Hi! I am currently front loading intensity because I’ll be going on a short cycling vacation end of next week and I don’t want to do any intensity in this week. Having never done this before, I paid more attention to my resting heart rate. I have noticed a while ago that the resting heart rate as reported by my Garmin Instinct is rather useless and it is bothering me. According to the Garmin documentation, resting heart rate is taken as the lowest 30 minutes average over 24 hours. This is not really representative of my state of stress. For example, this week I did 4x4min intervals on Tuesday and Wednesday and 2x20min over-unders on Thursday. I felt surprisingly good during the 2x20, but I didn’t sleep well that night. My average heart rate Friday midnight to 6:00 was 54, for comparison my resting heart rate on Monday was 46. The lowest 30 minute average in the night of Thursday to Friday was 51, but when I look at the resting heart rate chart it reports a value 46 for Friday. This low value is probably due the heart rate being back to normal by Friday night. Surely I am not the only one who is getting misleading resting heart rate data from Garmin. So what is a workaround, besides using a different type of watch for tracking or manually editing the resting heart rate? Would it be possible to only update the resting heart rate data once per day, i.e. in the morning and ignore what Garmin is reporting later?

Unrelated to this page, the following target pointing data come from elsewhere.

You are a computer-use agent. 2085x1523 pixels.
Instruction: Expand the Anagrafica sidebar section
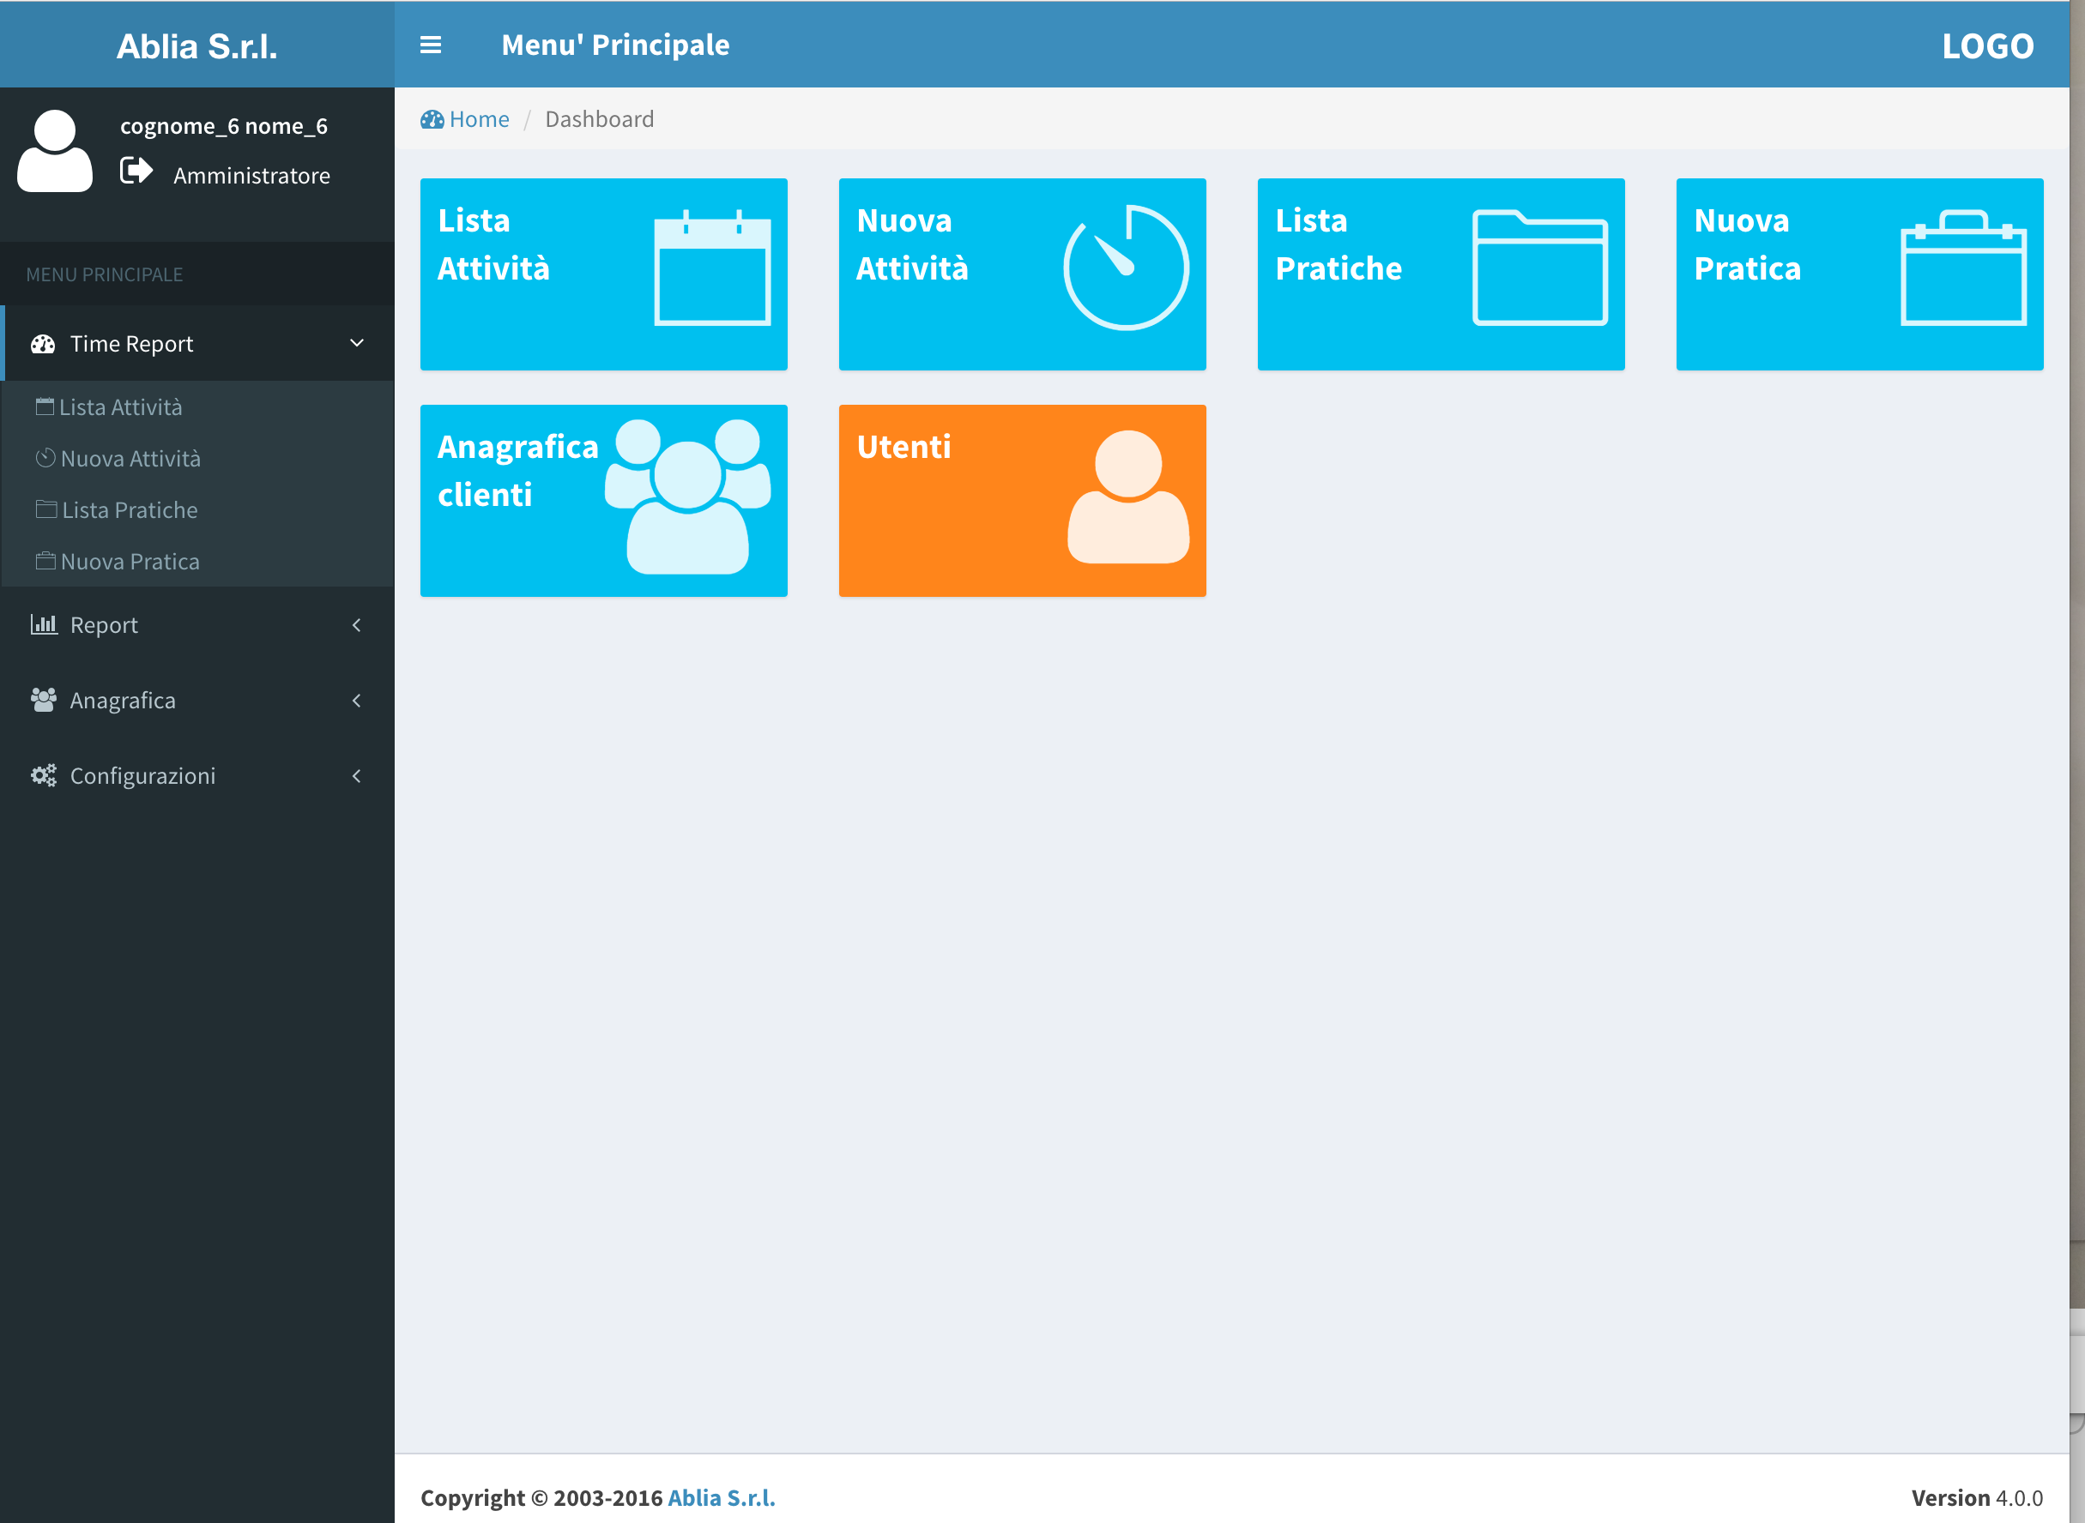(122, 701)
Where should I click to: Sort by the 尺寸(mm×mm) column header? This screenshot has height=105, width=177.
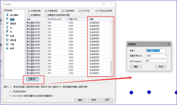pos(57,19)
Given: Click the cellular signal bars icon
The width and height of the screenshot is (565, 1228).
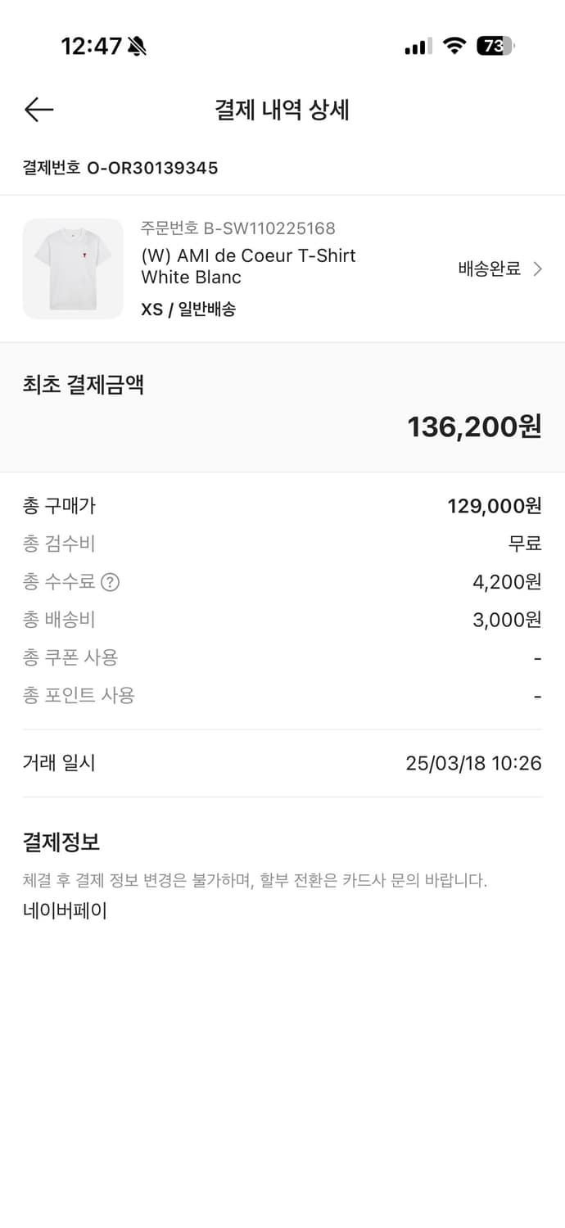Looking at the screenshot, I should (x=415, y=47).
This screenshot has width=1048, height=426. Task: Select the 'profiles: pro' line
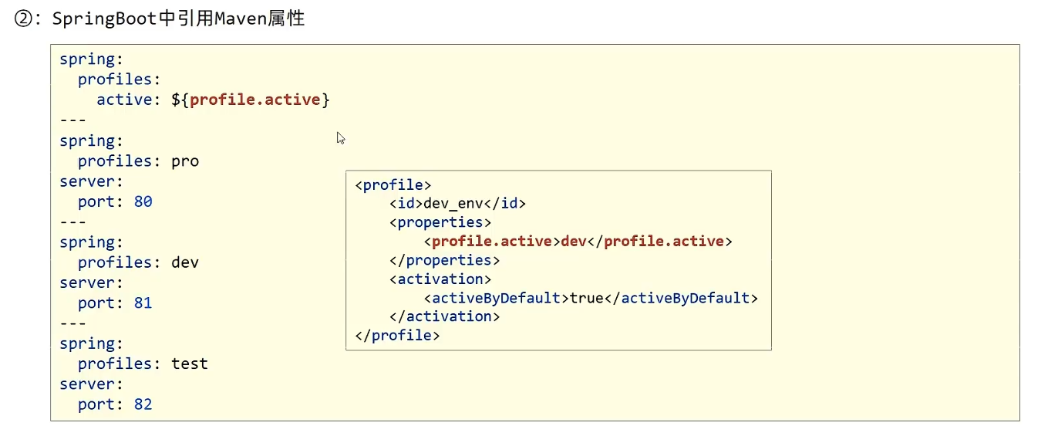[138, 161]
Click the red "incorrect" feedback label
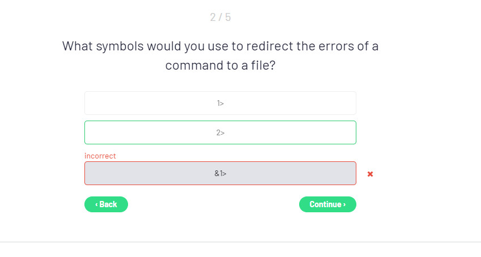 (x=100, y=156)
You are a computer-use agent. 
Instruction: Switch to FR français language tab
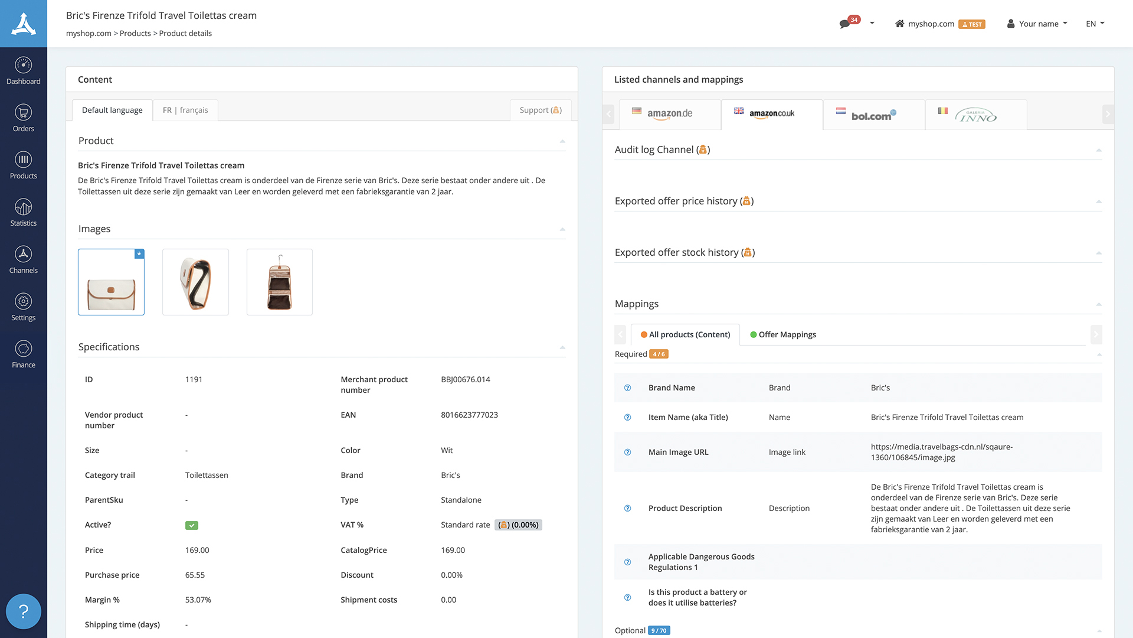pos(185,109)
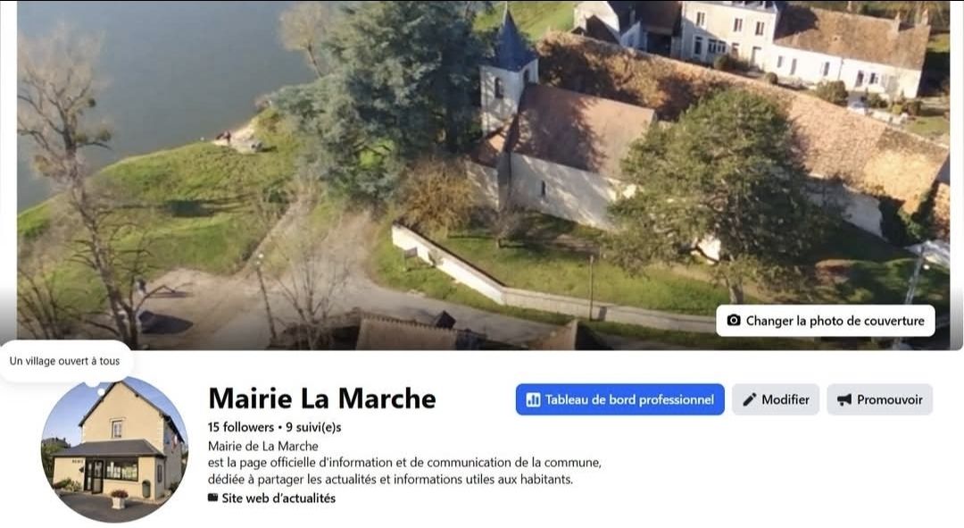Image resolution: width=964 pixels, height=528 pixels.
Task: Open Tableau de bord professionnel
Action: point(619,399)
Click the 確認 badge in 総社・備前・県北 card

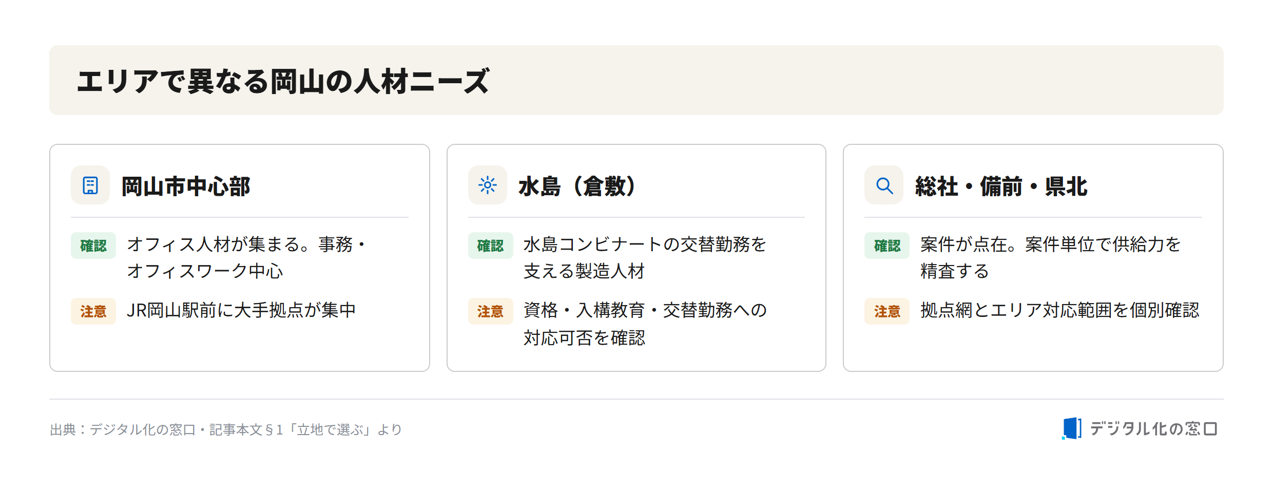coord(887,246)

Resting HR in the morning immediately after waking up is the most representative value and always in a consistent situation. That gives you a trackable metric. The way Garmin does this, isn’t making much sense.
Disable the restingHR as wellness metric coming from Garmin and enter your morning value manually.
Here’s a pretty good read explaining the consequences of the ‘Garmin way’:
https://medium.com/@altini_marco/wearables-for-heart-rate-variability-hrv-measurement-analysis-of-data-quality-and-issues-with-a50ae8127a8b
Thanks, that is a very interesting article! I would prefer if I didn’t have to do it manually, but it is certainly better than having automatic garbage. Too bad this HRV4Training doesn’t communicate with intervals.icu!
HRV4Training syncs automatically through Dropbox, but requires a few manual screen clicks to upload.
You can set it up in Settings (Intervals) and then in HRV4Training, select upload to Dropbox. Once Dropbox is linked, the only manual work is taking a reading, completing the subjective data, upload, export to DB.